ピアノにおいても、生徒さんのレッスンが入っていないときであれば、レッスン室のピアノを自由に触っていいと言われていた。そして俺の気が向いたときにピアノの前に座ると、簡単な楽譜が一つ置いてある。その楽譜には鉛筆でポツポツと書き込みがされていて、俺はその楽譜の書き込み通りにピアノを触っていた。
母親が言うには、生徒さんが置いていったというその楽譜。その楽譜の曲は短いものが多くて、毎回違った。子どもの頃は、本当に生徒さんが忘れていったのだと思っていたが、よくよく考えればおかしなことと気が付いたのは、つい最近のことだ。実は母が、あえて置いていたものだったのだと、成長するにつれてわかってきた。
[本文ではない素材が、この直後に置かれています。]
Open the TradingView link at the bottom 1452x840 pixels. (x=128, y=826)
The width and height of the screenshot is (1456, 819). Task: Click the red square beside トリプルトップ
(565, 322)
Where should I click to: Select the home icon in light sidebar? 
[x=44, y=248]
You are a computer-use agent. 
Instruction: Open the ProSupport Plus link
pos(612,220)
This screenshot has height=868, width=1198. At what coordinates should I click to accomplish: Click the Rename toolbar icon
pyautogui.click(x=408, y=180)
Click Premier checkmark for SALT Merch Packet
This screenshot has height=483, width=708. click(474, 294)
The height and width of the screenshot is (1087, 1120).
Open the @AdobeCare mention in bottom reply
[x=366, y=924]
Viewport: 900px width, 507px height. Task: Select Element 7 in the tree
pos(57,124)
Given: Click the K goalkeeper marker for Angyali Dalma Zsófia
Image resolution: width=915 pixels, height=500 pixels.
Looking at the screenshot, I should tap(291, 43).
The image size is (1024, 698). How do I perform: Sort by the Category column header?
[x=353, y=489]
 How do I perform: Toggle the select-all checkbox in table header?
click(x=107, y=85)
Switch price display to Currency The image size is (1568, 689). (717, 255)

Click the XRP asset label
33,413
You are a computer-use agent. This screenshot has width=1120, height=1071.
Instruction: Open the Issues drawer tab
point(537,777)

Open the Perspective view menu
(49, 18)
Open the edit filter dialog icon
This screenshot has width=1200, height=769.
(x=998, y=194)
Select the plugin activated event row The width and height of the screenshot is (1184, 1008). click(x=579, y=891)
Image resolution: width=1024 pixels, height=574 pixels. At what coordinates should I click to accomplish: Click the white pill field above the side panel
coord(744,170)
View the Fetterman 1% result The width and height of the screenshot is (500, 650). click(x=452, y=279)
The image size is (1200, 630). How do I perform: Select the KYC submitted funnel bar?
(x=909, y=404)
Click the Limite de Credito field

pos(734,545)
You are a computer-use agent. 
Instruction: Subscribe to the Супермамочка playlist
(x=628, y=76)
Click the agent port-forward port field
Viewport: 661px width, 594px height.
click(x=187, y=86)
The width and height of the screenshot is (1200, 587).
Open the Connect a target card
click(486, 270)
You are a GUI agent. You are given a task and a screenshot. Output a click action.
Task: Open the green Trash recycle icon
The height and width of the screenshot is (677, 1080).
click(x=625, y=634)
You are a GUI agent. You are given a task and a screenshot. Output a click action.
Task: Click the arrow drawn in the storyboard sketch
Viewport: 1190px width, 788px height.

堅そうで、真面目そうな職業からは想像もできない両親の緩い教育。それは功をなしているようで、宿題に予習、復習は毎日欠かさないようにとの癖がついた。そのおかげで成績も悪くない。ピアノにも、俺は毎日向かい合うようになった。夕飯を食べ終わってからの三、四時間。お風呂が沸いたとの声がかかるまで、ピアノを弾くのが日課になり、将来は音楽関係の道に進みたいとまで考えるようになっていた。
緩い両親の元で、すくすくと育ってきた俺。
ある日、そんな俺たちに新しい家族が一人増えたのだ。
それは俺が小学校五年の夏休みのこと。お盆を迎え、祖父母の家、親戚の家への挨拶に墓参りと、せわしなく過ごしていた俺の母親の携帯電話が、ピリリと鳴った。
「はい、もしもし。」
と、電話に出た母親の、詐欺とも言える声の高さ。その高さにじとりとした細い目を向けると、母親の電話を持たない左手が手持無沙汰を訴えて、ひらひらと動いていた。その様子を見ながら、俺はゴクゴクと麦茶で喉を潤したが、暑さと喉の渇きから麦茶は一瞬でなくなった。おかわりをしようと思った俺は、冷蔵庫に視線を移した。
「えっ……。」
ダイニングテーブルに手のひらをつき、ガタンと椅子を動かして立ち上がろうとしたその瞬間、母親が大きな声をあげた。母親の高く奇麗な詐欺声は、不協和音を含んだような歪んだ音程を滲ませた。俺はそれに驚いて、眉を顰めて母親を見た。するとそのとき母親が、目を見開いて、両の眼から涙をポロリと零したのだ。
そして、お盆があけて数日が経った頃、俺の母親に連れられて姉はこの家へとやってきた。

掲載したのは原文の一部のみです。